As peças para os esteios da casa deveria ser madeira de lei: arueira, jatobá ou outra madeira de cerne.
Muitos dias se passaram e a soma do trabalho em mutirão fez multiplicar as ações e logo as paredessugiram e começaram a tomar forma de casa.
As casas de pau-a-pique eram construídas em estruturas de madeiras roliças, fechadas com paredes de ripas de coqueiros, pequenas varas de paus roliços ou taquaras e rebocadas com massa de barro ou saibro misturados, algumas vezes, com casca de arroz. A cobertura sem forração é feita com troncos roliços distribuídos em treliças num verdadeiro trabalho de engenharia. E no ripamento para as telhas são usadas também as pranchas de coqueiro do tipo guairova. O piso é feito com barro vermelho ou de saibro, nivelados pelos baldrames da estrutura da base. As escadas de acesso aos níveis mais altos eram construídas com pequenos troncos lascados em pranchas colocadas lado a lado.
Já estava quase pronto. Só faltava cobrir com telhas e rebocar com barro ( barrear). O mutirão trabalhava firme: o Paulo, o João, a Laura e os meninos.
“Joga a teia cumpade Paulo. Vamo vê se nóis cobre tudo hoje e fais o arremate do emborço – gritou Aparecido de cima da casa.
“Trais as teias cumpade João. Vamo meninada, vamo depressa”. Gritava o Paulo para colocar os meninos e o João, Marido da Laura, em serviço para colocar as telhas mais próximo para serem atiradas para o Aparecido no madeiramento da casa.

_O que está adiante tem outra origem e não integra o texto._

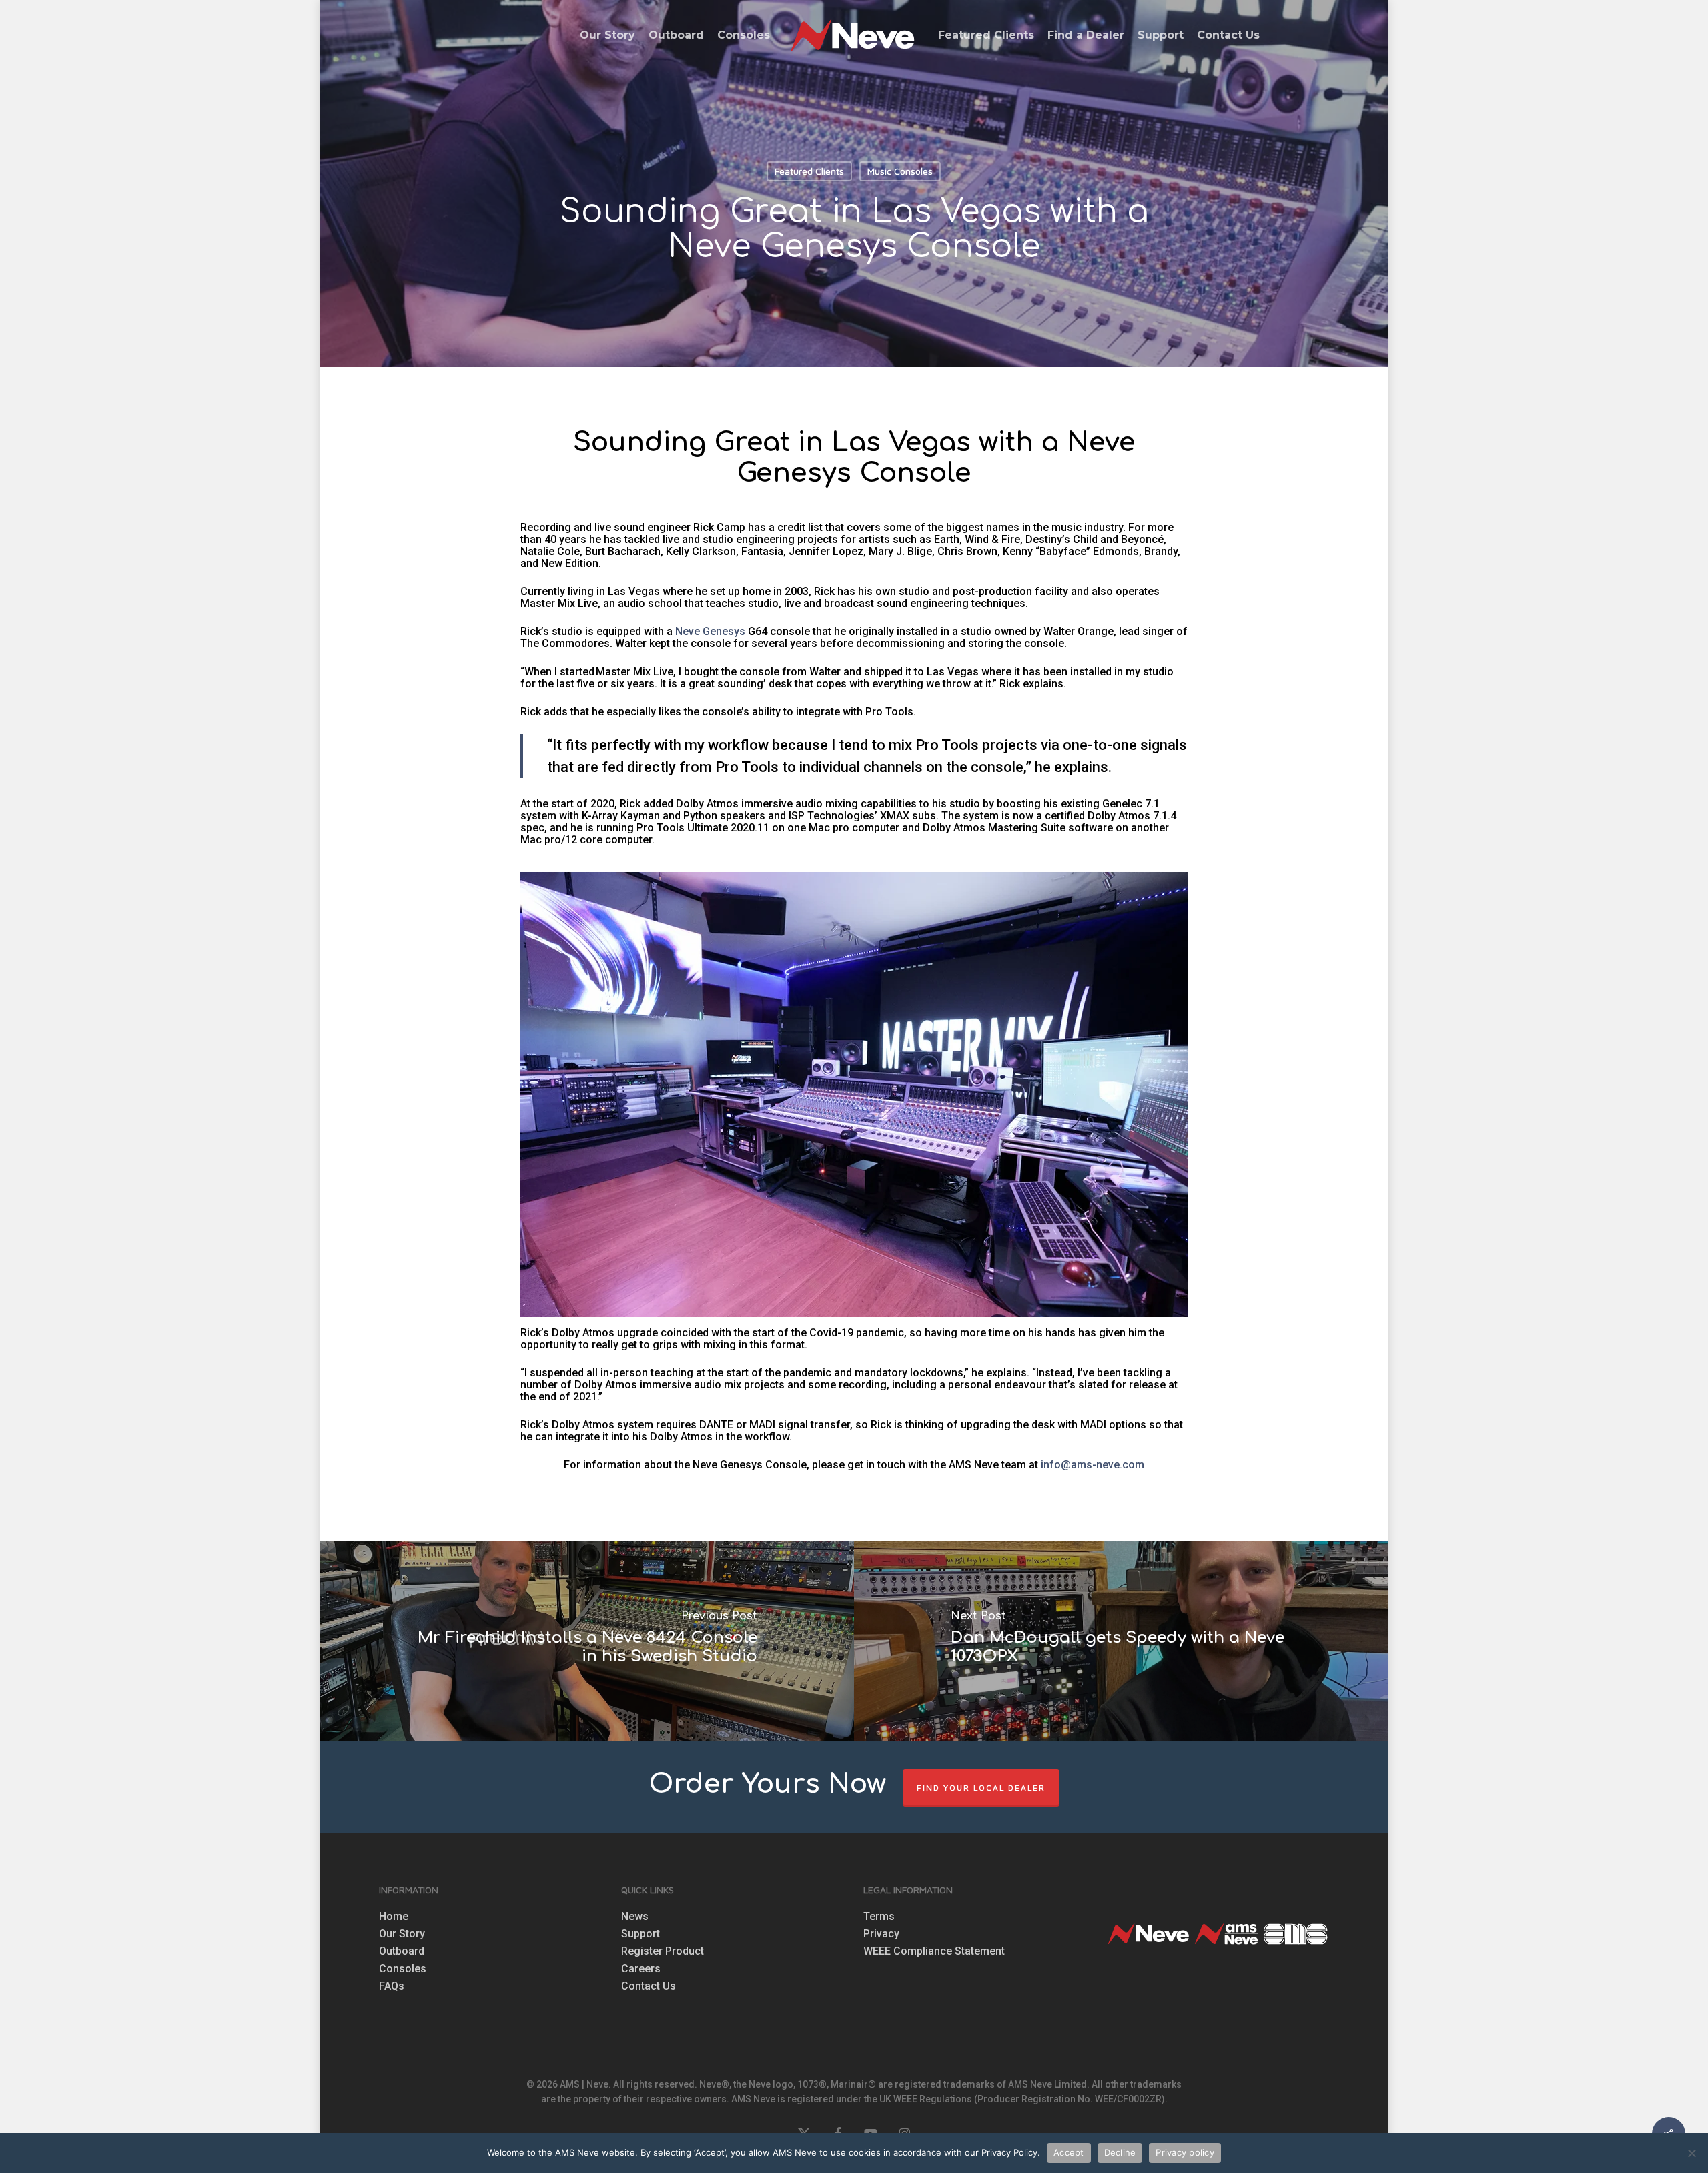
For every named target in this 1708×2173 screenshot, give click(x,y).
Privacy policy (1185, 2152)
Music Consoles (900, 171)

Os meninos correram para o monte de telhas que fora colocado do outro lado e raidamente as telhas foram amontoadas ao pé do tio que com um toque mágico ia jogando uma a uma para cima.
Eram do tipo paulista confeccionada com um barro queimado branco-acinzentado que ao ser colocadas sobre as ripas formavam um desenho de sombra que ia se alastrando por todos os cômodos da casa.
“Ta ficano bonito cumpade. Logo vai podê si mudá se quisé”. – elogiou o irmão.
“Eu num tô com muita pressa não cumpade. Eu ainda tenho que acertá arguma coisa lá com o Seu Zaíco. Mais eu tava cum vontade de vim barreá a casa nesse fim- de-semana. O que senhor acha? – Perguntou com ao irmão erguendo as sobrancelhas como se querendo mais uma opinião do que uma concordância.”
“Eu acho bão, compade. A gente convida todo mundo prá vim ajudá e fáis um armoço gostoso. O pessoar dos Vilela são muito bão e e capais que vem cum certeza.”
“Num pricisa de muita gente não compade. Basta o nosso povo e os mininos que nóis fais bastante serviço num dia. Nóis vem no sábado e termina no domingo. Barro nós tem de sobra nos barranco do terreiro. É até bão que aumenta um pouco esse lado de cá”. – Falou mostrando uma parte da frente da casa que haveria de ser o terreiro de secar os grãos ( café, arroz e feijáo).
Tá bão, respondeu o irmão. O sinhor me permite intão só chamá só o Zé Batista. Ele tem me perguntado todo dia quando é que nóis vai chamá eles prá ajudá em arguma coisa”.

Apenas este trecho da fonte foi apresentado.